La valorisation de la profession enseignante: un faux débat?

Depuis quelques années, certains politiciens et commentateurs de l’actualité n’ont de cesse de réclamer un ordre professionnel afin de revaloriser les enseignants. À force de répéter cette demande, ils ont fini par ancrer dans l’imaginaire collectif l’idée que cette profession aurait besoin d’être rehaussée aux yeux du public.

Or il existe une donnée intéressante et qui demeure largement ignorée quand on aborde cette question : le baromètre des professions de la firme de sondages Léger Marketing. Et que nous apprend celui-ci : au Québec, en 2016, 91 % des individus interrogés faisaient confiance aux enseignants. Ceux-ci occupaient le dixième rang parmi les 54 professions sur lesquelles les Québécois étaient consultés. Selon les années, les enseignants se retrouvent généralement parmi les dix premiers de classe, et pouvaient même occuper la cinquième position en 2011.

En 2016, parmi les neuf professions devançant les enseignants, seules quatre étaient régies par un ordre professionnel (infirmier, médecin spécialiste, médecin de famille, pharmacien). Parmi les 44 récoltant un taux de confiance moins élevé, 15 relevaient d’un ordre professionnel (optométriste, opticien, vétérinaire, architecte, physiothérapeute, notaire, dentiste, travailleurs sociaux, comptable, diététiste, ingénieur, psychologue, chiropraticien, acupuncteur, avocat). On constate donc que l’appartenance à un ordre professionnel ne semble pas nécessairement très significative quant à la confiance que les Québécois témoignent à l’égard d’une profession.

Et qui retrouve-t-on à l’avant-dernier rang de ce palmarès ? Vous le devinez sûrement : nos députés et nos ministres.


 
4 commentaires
  • Jean-François Trottier - Abonné 18 août 2017 09 h 06

    Vrai... et surtout faux

    M. Papineau,
    Pourquoi dans ce cas le sentiment général est que les profs sont sous-valorisés ?

    Parce que LE prof que nous rencontrons le plus souvent, le seul avec lequel nous discutons, est celui de nos enfants au primaire.

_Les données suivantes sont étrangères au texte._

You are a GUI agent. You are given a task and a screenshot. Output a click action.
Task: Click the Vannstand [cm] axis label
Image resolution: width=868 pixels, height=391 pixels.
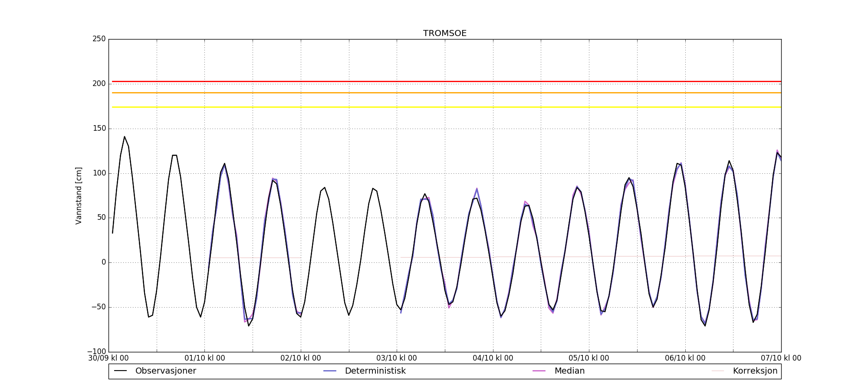(79, 196)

Les autres profs sont en effet bien cotés.

    L'écart est proprement abyssal(?).

    Le prof du primaire n'est pas un prof mais un éducateur.

    L'éducateur n'est PAS un généraliste : il est un spécialiste de tout en même temps : appréhension sociale, comportement, citoyenneté, hygiène, santé, français, mathématiques, géographie, etc.
    En même temps!

    Il est "bien" de dire que les profs du secondaire l'ont difficile, couteaux dans le dos, pneus crevés...

    On dit : les universités pallient aux manques du Cegep, les Cegep à ceux du secondaire, et celui patche pour le primaire. Le primaire reste tout aussi déconsidéré depuis toujours.
    C'est au primaire que l'enfant apprend que "les maths, c'est une suite de formules magiques incompréhensibles" et "le français, c'est snob". Ayoye.

    Disons-le, les universités pallient au primaire en ligne directe, et le malaise va croissant... en décroissant selon l'âge.

    Je connais peu d'éducateurs au primaire qui n'ait pas, au moins une fois, fait un burn-out.
    Ils prennent des "bons sauvages" et travaillent comme des dingues tout en recevant carrément des insultes des parents. Pas que ceux-ci soient de mauvaises personnes. Elle suivent simplement le sentiment général, et se croient en droit d'exiger plutôt que de discuter.
    On ne parle pas des cas d'abus parentaux (en moyenne un par classe), que seul l'éducateur peut relever.

    Le cher bon(!) sauvage... Notre système d'éducation est resté profondément Rousseauiste, et c'est l'éducateur du primaire qui en paie le prix.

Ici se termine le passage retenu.